:: Task item ::
Pick up the comment thread on CO2, plant growth, and the pine beetle where it stops, adding the next few replies.

:: Source passage ::

If they would actually practice good forestry and thin the trees by selective cutting (more expensive – but still profitable) they could eliminate the Pine Beetle infestation once and for all.

Arbeegee
Reply to  Owen in GA
April 22, 2016 12:14 am

Not saying you’re wrong about that, but my understanding is that this beetle spreads via flight and it normally is killed off by cold winters which BC hasn’t experienced in a while.

Owen in GA
Reply to  Owen in GA
April 22, 2016 5:36 am

Arbeegee,
It is a complicated infestation. Yes they fly, but they prefer to fly short distances. Tree density is probably the most common attribute in these outbreaks, but you can get smaller outbreaks in even the best kept forests. The difference is in how far the outbreak spreads.

markl
April 20, 2016 4:56 pm

I wonder how they teach our children today about CO2, plant life, and oxygen generation? Do they just ignore the whole cycle? Or are they just taught CO2 is a polluting gas and leave it at that? This is another sinister aspect of the AGW scam that’s going to impact us in generations to come.

Tom Yoke
Reply to  markl
April 20, 2016 9:02 pm

It helps to use the slovenly “carbon” word as a catch all for anything we don’t want to bother to understand.

David A
Reply to  markl
April 21, 2016 3:13 am

“Or are they just taught CO2 is a polluting gas and leave it at that? ”
==================================
Five years ago at my sons high school open house I asked each of the fie students doing CAGW presentations if they knew of ANY benefits from CO2. Not one could think of any.

Tom Harley
April 20, 2016 5:16 pm

Maize yields have been found to double their yield with extra atmospheric CO2: https://pindanpost.com/2015/12/30/more-co2-gives-a-massive-boost-to-corn/

Owen in GA
Reply to  Tom Harley
April 21, 2016 6:29 am

Earlier I posted about the CO2 studies in corn fields where it was found that on clam days Corn actually uses all available CO2 by late morning and sits there waiting for a breeze to restart photosynthesis. From that, I could see CO2 limiting being a serious problem for corn.

Javert Chip
April 20, 2016 5:16 pm

Hmmm. This happens every April where I live. We call it spring.

TA
April 20, 2016 5:22 pm

They need to do another study of the effects of CO2 on plants without including the “increasing” warming. What would it look like if the CO2 keeps rising, and the temperature stays the same? Which is what is happening now.

Reply to  TA
April 20, 2016 5:48 pm

no study needed … increased warming leads to more faster growth where I live. Cold temps and the tomatoes don’t grow.

:: Collected material ::

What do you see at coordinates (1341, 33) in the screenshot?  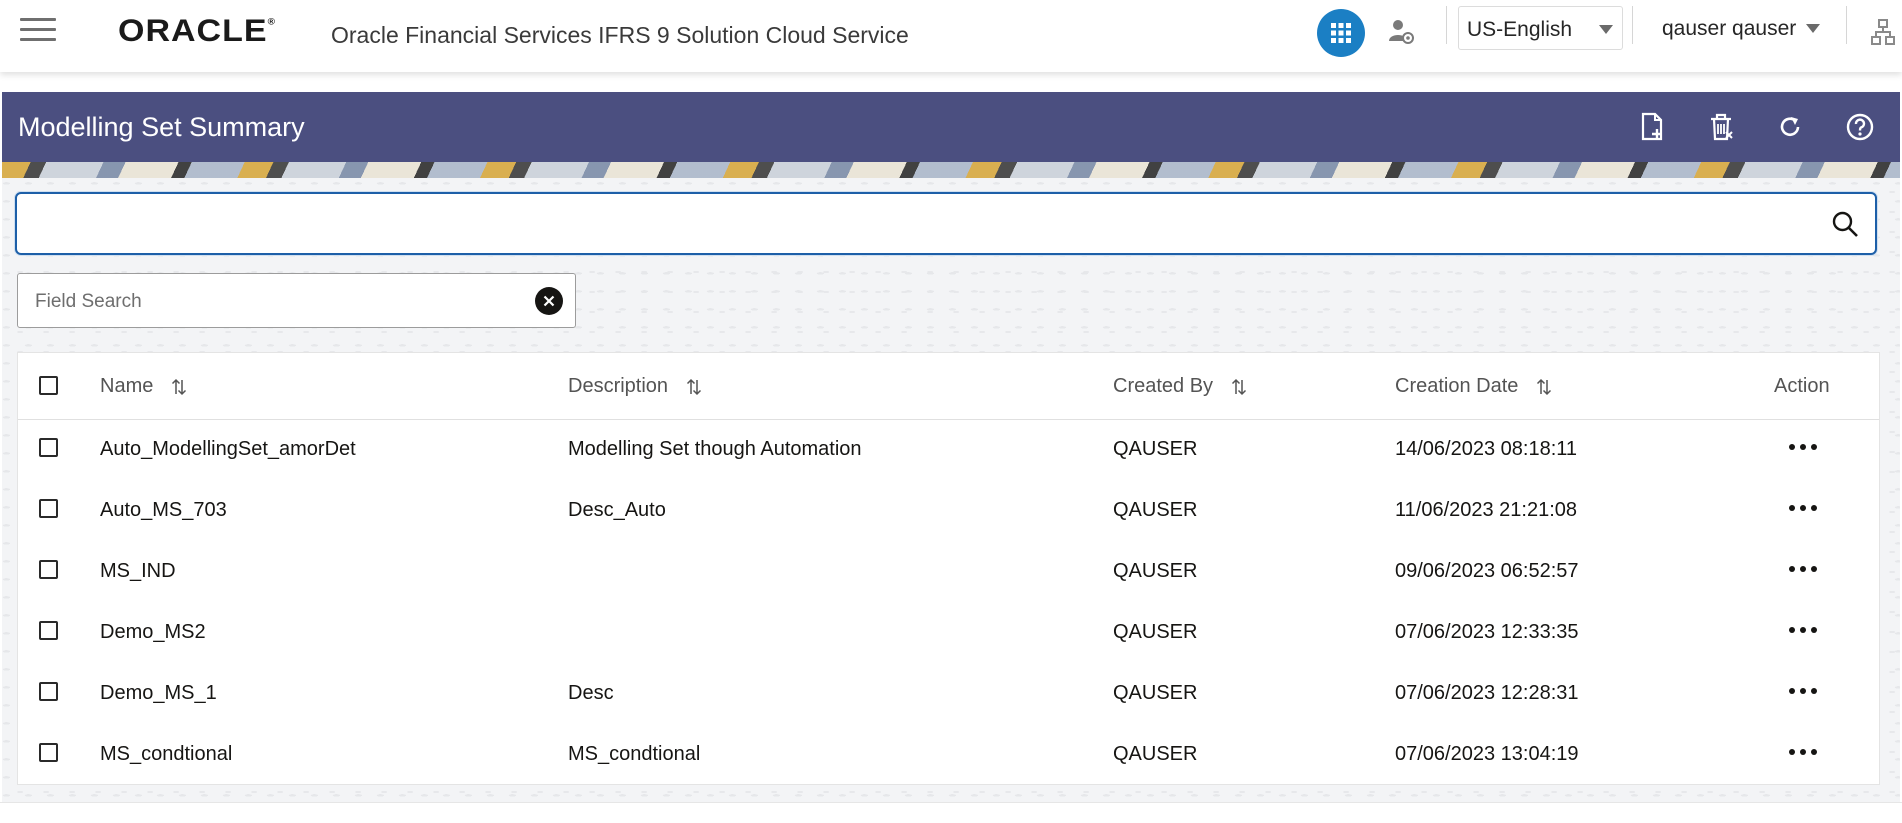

:: Response below ::
Geoff Moore
Reply to  DonM
April 20, 2016 6:10 pm

In South Western Ontario, Canada the intensive hydroponic greenhouses have been enriching their atmosphere with CO2 for better crop yields for years. Initially they paid for CO2 and latterly they use the scrubbed exhaust from their combined cycle electricity and heating systems. These growers are savvy business people and know how warmer temperatures and higher CO2 concentrations can improve yield and profit. Who would (carbon) credit it?

gnomish
April 20, 2016 5:24 pm

“the emperor is naked but his clothes are so stylish!’

Ian L. McQueen
April 20, 2016 6:04 pm

When I saw “higher levels of carbon dioxide–the main cause of ongoing warming” in the introduction I was tempted to stop reading at that point.
Ian M

Reply to  Ian L. McQueen
April 21, 2016 11:27 am

Exactly: here we have 16 authors from several different organizations saying “main cause”, so it goes into Cook’s “definite file” for consensus. It also pads 16 lists of publication and provides backing for all the organizations to seek more government funding. Pretty well covers it all.

Gil Dewart
April 20, 2016 6:15 pm

So, carbon dioxide is good for carbon-based life forms. Who knew?

April 20, 2016 6:27 pm

“Thus, suggestions that the greenhouse gas itself might prove a boon to crops have aroused deep skepticism.”
By Crikey – Reverse Skepticism!? (:-)

Editor
April 20, 2016 6:48 pm

The correlation between yield and temperature is quite weak. For example, temperature stayed roughly constant for the first 15 years in the given graph, before going up, while yield increased at roughly the same rate throughout. The correlation between yield and atmospheric CO2, though, is much stronger (and is similarly strong quite a bit further back than shown in thee graph) in that both increase fairly steadily. A caution is needed, of course: if two factors correlate simply because they both go in a straightish line then there may be no causal link between them at all.

Reply to  Mike Jonas
April 20, 2016 8:03 pm

Right . I know from seeing it the density of corn planting and hybrid increase in ears versus size of the waste plants in Illinois has virtually eliminated rows you can walk between . That is thoroughly confounded with increased CO2 .

Juan Slayton
April 20, 2016 6:56 pm

A couple of questions have been buzzing around in my head for some time:
1. What is the ambient CO2 level in the vicinity of coal fired power plants?
2. If ambient CO2 in these locations is significantly higher than locations without local CO2 sources, what can be determined about nearby crop yields?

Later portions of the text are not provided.